- Required work -
Filter the entries for the string "storici". Copy each line that has it.

(Extracted data entries)
--- --- ---

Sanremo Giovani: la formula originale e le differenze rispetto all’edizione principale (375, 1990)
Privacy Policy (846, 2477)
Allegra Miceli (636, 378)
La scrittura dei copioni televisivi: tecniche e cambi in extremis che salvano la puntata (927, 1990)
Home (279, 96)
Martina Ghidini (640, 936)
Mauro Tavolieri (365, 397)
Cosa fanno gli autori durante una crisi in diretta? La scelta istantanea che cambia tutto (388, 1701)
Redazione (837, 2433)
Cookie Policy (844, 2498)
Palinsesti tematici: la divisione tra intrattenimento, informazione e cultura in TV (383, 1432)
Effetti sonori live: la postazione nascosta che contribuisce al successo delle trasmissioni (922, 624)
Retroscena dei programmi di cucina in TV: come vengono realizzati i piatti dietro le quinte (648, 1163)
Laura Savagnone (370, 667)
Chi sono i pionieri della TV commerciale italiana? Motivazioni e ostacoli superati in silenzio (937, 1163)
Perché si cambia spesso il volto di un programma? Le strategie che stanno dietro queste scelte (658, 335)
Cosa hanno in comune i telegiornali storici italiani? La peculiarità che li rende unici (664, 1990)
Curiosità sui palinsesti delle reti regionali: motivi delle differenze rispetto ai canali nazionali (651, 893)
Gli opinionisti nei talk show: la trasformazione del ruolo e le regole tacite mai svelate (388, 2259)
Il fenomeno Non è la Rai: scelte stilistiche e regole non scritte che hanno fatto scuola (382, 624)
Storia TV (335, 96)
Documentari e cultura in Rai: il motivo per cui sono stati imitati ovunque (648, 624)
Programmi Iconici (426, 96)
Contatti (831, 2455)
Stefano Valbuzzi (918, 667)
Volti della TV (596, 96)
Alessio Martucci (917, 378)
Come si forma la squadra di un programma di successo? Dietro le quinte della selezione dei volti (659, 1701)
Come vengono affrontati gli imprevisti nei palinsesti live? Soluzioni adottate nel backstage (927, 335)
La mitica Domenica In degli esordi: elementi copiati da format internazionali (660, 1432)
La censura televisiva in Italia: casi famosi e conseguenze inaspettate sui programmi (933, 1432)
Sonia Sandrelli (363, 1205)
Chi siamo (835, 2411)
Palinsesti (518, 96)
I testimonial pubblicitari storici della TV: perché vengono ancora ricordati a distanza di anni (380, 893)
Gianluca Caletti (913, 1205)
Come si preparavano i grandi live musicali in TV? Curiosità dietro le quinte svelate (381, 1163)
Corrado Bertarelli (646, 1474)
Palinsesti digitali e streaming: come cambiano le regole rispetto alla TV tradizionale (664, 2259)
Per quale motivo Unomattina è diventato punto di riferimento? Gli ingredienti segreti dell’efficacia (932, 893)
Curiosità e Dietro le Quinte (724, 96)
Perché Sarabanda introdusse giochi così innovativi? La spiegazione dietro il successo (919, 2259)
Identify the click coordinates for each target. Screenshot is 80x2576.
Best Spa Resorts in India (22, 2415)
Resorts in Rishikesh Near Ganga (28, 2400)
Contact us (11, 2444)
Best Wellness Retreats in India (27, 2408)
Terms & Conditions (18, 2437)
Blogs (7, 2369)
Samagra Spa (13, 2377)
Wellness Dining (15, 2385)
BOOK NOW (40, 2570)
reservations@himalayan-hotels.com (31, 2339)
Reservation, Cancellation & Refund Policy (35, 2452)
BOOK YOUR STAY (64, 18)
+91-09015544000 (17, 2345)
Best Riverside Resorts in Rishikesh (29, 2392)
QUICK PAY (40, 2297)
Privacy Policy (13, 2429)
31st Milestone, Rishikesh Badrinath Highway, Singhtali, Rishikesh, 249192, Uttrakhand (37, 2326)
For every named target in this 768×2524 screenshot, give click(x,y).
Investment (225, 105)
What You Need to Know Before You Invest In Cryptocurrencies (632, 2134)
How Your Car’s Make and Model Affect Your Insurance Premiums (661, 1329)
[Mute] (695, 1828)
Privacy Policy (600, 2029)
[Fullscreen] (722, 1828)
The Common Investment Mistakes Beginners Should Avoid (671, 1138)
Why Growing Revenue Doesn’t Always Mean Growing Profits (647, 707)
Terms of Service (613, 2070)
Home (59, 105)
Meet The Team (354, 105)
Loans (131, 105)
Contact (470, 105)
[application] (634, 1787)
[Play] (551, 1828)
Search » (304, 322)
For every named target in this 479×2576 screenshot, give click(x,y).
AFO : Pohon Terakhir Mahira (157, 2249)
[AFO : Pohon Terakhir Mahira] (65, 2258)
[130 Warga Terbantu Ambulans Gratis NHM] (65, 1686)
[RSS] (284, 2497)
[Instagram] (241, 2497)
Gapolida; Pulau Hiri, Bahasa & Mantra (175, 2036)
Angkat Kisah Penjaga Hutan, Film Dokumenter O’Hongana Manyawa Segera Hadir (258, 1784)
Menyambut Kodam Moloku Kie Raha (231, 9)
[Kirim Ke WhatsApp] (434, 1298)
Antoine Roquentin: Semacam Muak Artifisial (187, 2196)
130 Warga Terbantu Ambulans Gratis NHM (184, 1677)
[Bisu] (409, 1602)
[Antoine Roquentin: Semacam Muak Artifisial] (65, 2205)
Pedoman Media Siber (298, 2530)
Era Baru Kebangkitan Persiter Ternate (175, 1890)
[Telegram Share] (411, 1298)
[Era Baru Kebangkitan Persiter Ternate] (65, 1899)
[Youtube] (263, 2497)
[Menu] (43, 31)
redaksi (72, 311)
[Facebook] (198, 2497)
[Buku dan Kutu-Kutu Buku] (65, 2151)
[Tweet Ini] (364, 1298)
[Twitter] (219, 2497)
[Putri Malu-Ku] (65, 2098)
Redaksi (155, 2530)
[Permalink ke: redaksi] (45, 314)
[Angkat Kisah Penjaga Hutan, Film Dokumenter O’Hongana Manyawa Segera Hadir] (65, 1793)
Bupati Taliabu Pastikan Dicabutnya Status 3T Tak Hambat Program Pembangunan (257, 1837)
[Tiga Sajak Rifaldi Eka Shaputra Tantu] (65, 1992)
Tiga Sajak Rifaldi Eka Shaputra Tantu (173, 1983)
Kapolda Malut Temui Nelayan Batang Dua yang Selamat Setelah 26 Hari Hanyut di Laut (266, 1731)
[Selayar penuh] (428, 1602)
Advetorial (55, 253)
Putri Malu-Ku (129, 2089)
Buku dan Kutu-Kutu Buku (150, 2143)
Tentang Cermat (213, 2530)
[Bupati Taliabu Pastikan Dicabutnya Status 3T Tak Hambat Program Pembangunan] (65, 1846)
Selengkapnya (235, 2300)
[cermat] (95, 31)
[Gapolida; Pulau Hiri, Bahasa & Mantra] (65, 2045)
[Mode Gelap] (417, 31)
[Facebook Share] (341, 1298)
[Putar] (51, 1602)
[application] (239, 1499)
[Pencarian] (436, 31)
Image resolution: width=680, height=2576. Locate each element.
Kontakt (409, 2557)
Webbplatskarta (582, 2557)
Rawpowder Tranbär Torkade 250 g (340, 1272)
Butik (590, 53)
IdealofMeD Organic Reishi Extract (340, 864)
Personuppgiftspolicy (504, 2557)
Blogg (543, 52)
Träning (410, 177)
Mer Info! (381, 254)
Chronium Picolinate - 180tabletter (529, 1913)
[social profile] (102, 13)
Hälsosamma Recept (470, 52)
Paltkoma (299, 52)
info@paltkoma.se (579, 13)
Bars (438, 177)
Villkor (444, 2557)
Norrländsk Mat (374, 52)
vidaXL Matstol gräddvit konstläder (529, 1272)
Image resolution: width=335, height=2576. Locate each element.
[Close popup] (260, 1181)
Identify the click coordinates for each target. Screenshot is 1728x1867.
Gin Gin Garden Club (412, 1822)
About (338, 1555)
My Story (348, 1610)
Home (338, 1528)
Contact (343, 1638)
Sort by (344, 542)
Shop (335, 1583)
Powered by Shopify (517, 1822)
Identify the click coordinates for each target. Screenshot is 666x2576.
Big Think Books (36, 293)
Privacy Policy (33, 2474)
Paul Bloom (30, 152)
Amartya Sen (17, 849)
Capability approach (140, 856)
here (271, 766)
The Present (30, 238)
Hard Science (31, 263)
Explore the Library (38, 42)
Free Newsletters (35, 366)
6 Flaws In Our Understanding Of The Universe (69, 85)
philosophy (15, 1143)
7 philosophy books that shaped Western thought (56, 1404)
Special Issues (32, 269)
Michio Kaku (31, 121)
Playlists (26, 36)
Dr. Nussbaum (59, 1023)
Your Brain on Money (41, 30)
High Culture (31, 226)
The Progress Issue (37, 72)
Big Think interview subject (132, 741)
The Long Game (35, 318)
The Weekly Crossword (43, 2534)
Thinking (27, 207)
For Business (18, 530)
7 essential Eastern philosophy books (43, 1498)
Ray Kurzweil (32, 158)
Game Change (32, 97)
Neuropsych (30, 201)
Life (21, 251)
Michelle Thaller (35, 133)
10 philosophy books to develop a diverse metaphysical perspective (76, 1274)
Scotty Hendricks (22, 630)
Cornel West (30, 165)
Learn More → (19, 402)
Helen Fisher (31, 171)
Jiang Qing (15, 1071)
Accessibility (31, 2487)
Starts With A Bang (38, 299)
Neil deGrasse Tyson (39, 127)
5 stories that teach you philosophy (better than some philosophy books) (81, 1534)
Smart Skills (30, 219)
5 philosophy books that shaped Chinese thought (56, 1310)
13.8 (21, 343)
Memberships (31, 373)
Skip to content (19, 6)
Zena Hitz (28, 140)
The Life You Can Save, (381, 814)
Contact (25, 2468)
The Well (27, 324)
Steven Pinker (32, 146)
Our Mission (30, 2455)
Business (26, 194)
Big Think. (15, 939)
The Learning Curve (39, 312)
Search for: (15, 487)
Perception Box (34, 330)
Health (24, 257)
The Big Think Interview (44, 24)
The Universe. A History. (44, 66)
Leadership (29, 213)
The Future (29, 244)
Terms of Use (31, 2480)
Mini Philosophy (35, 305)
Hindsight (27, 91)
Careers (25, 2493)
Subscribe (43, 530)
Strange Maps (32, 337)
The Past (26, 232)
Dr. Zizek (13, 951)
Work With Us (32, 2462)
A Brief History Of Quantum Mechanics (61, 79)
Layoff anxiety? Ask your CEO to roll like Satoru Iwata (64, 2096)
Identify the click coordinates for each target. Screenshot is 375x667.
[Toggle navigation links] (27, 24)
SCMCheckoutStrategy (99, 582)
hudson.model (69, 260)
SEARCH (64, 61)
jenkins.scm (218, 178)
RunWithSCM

--- --- ---

- Exercise answer -
Cosa hanno in comune i telegiornali storici italiani? La peculiarità che li rende unici (664, 1990)
I testimonial pubblicitari storici della TV: perché vengono ancora ricordati a distanza di anni (380, 893)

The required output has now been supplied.